▶ Work to be completed: From the records below, copy out each line that has the word "list".

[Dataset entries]
-*-

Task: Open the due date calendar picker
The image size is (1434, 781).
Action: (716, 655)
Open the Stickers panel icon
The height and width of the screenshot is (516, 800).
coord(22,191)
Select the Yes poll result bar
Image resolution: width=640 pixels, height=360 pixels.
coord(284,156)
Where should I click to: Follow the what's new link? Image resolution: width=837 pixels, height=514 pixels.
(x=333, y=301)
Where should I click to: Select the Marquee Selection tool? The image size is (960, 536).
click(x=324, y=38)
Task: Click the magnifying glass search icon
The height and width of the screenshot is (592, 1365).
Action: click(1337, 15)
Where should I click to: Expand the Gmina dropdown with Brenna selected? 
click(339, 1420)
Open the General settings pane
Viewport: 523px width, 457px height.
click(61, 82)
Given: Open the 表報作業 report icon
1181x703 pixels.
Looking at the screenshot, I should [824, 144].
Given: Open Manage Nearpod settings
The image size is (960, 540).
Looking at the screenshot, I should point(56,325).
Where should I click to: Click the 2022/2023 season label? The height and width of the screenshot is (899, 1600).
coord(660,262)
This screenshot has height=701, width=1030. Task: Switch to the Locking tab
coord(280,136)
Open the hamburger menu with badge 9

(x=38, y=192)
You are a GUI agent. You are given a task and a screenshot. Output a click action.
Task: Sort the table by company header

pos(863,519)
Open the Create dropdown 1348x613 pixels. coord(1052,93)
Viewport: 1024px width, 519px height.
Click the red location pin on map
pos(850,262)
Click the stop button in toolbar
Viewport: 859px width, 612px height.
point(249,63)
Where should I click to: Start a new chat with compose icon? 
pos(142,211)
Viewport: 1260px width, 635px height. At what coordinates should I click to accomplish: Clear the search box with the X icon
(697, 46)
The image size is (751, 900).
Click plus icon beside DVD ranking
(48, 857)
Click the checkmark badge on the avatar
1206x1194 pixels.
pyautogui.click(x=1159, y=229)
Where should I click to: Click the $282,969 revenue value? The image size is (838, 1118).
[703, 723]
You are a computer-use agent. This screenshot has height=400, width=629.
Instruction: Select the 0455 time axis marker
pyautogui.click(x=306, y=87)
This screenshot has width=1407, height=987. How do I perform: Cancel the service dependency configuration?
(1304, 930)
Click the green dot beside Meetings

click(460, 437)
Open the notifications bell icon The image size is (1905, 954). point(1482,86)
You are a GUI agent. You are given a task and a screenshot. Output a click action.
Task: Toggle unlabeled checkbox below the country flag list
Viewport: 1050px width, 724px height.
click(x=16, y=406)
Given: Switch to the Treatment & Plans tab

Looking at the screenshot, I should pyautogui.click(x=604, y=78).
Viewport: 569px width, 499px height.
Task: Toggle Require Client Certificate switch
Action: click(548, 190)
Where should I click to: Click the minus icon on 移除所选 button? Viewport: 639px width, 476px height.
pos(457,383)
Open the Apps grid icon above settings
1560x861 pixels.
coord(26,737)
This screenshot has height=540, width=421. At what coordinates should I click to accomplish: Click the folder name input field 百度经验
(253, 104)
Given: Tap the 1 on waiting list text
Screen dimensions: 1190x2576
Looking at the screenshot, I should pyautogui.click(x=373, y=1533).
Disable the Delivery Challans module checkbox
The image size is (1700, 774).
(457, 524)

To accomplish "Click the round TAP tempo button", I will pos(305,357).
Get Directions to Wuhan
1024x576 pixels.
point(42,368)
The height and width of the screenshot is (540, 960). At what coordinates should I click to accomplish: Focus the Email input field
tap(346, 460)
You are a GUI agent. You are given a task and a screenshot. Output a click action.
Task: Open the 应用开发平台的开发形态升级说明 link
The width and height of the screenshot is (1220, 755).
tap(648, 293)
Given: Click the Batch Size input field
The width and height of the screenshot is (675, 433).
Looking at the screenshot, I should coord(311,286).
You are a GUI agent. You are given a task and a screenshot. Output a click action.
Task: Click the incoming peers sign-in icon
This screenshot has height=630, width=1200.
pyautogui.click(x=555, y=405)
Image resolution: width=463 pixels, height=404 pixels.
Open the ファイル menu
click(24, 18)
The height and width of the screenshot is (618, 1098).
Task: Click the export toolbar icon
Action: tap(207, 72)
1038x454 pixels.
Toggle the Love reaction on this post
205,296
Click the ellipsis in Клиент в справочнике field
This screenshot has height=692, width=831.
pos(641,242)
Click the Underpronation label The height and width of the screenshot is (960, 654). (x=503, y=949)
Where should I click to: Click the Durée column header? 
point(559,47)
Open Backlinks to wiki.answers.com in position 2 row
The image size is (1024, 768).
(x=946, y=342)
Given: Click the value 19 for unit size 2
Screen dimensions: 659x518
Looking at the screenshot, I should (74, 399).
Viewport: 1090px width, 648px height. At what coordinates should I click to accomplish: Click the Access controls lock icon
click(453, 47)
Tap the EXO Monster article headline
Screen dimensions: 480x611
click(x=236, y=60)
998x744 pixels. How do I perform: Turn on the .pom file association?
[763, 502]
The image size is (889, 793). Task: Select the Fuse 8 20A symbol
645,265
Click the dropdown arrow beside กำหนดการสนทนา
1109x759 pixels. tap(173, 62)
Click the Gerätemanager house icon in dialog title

-*-

▶ Answer space:
Task: Toggle unlabeled checkbox below the country flag list
Given: Tap the 1 on waiting list text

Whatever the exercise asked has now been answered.